STATED GOAL:
Rewrite the lines of the items below as a JSON list of strings, one string per line, with blank lines skipped. Leave the pictures out.
-- Begin GIVEN DATA --
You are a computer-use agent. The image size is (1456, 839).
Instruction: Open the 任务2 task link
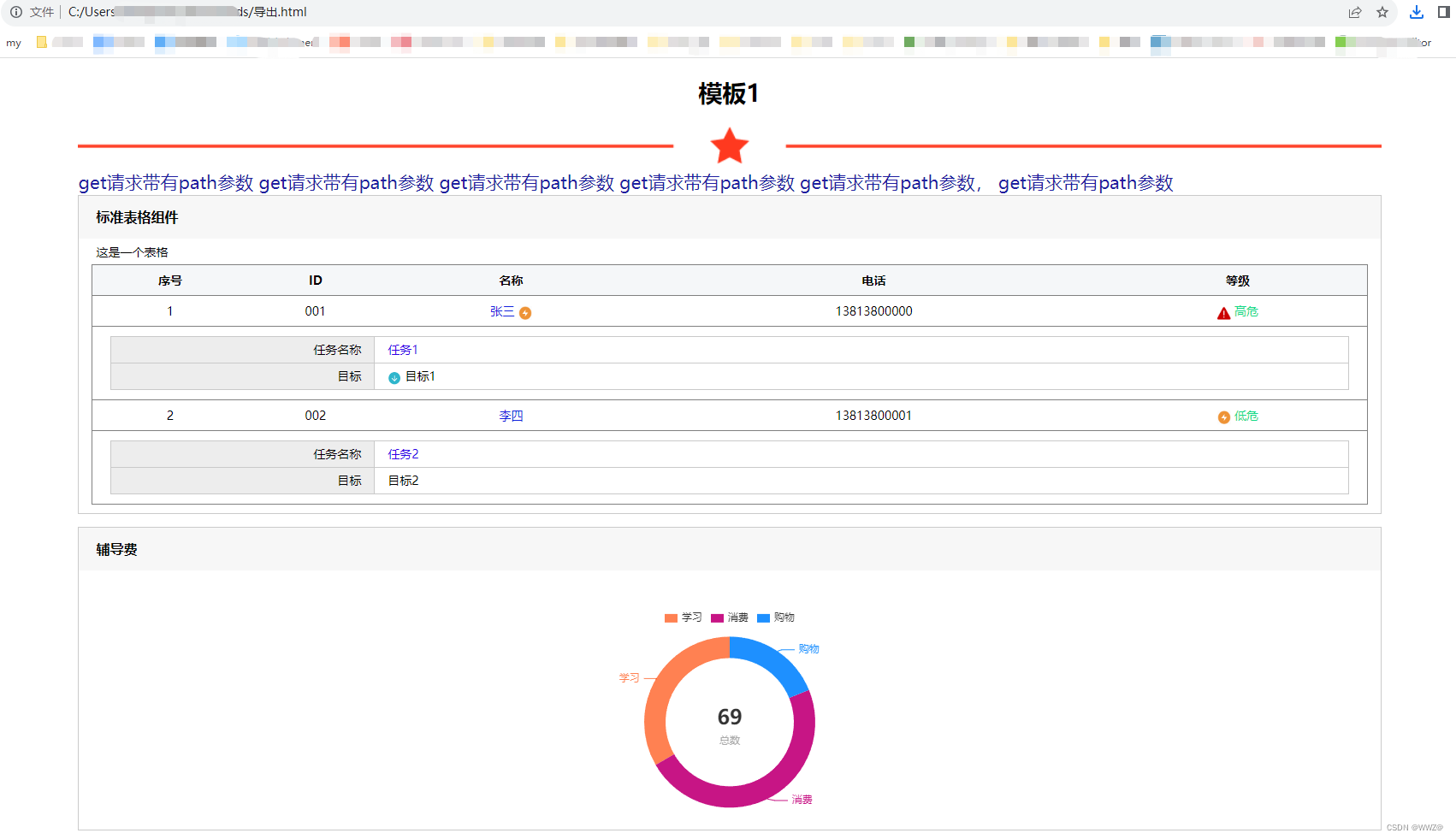tap(403, 454)

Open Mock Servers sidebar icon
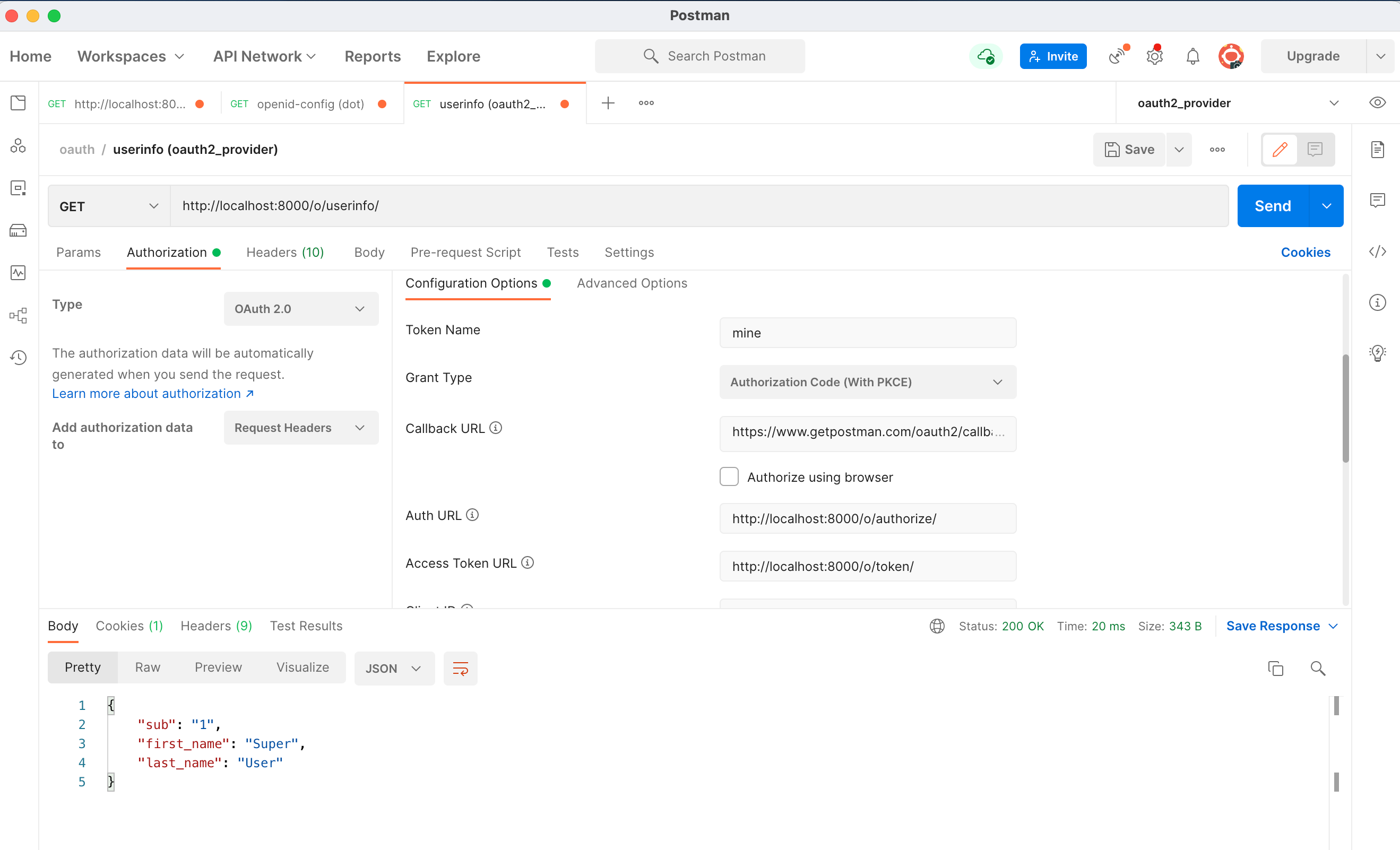(18, 230)
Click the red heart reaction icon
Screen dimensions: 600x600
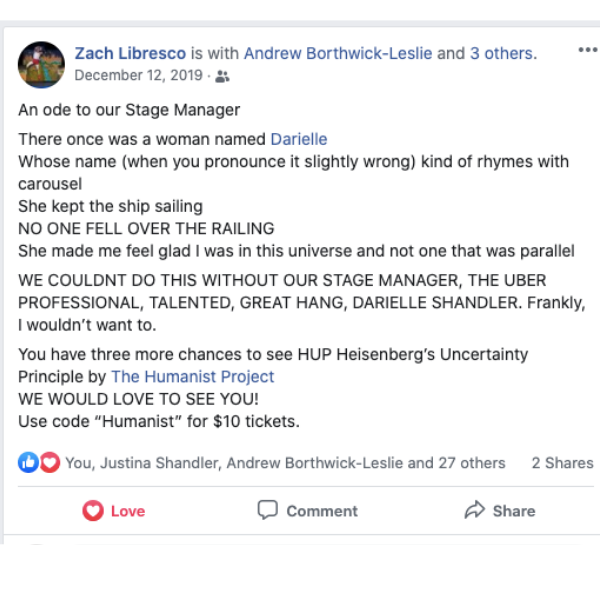pos(49,462)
-- End GIVEN DATA --
REPLY TO THE TASK:
[
  "You are a computer-use agent. The image size is (1456, 839).",
  "Instruction: Open the 任务2 task link",
  "tap(403, 454)",
  "Open Mock Servers sidebar icon",
  "(18, 230)",
  "Click the red heart reaction icon",
  "Screen dimensions: 600x600",
  "pos(49,462)"
]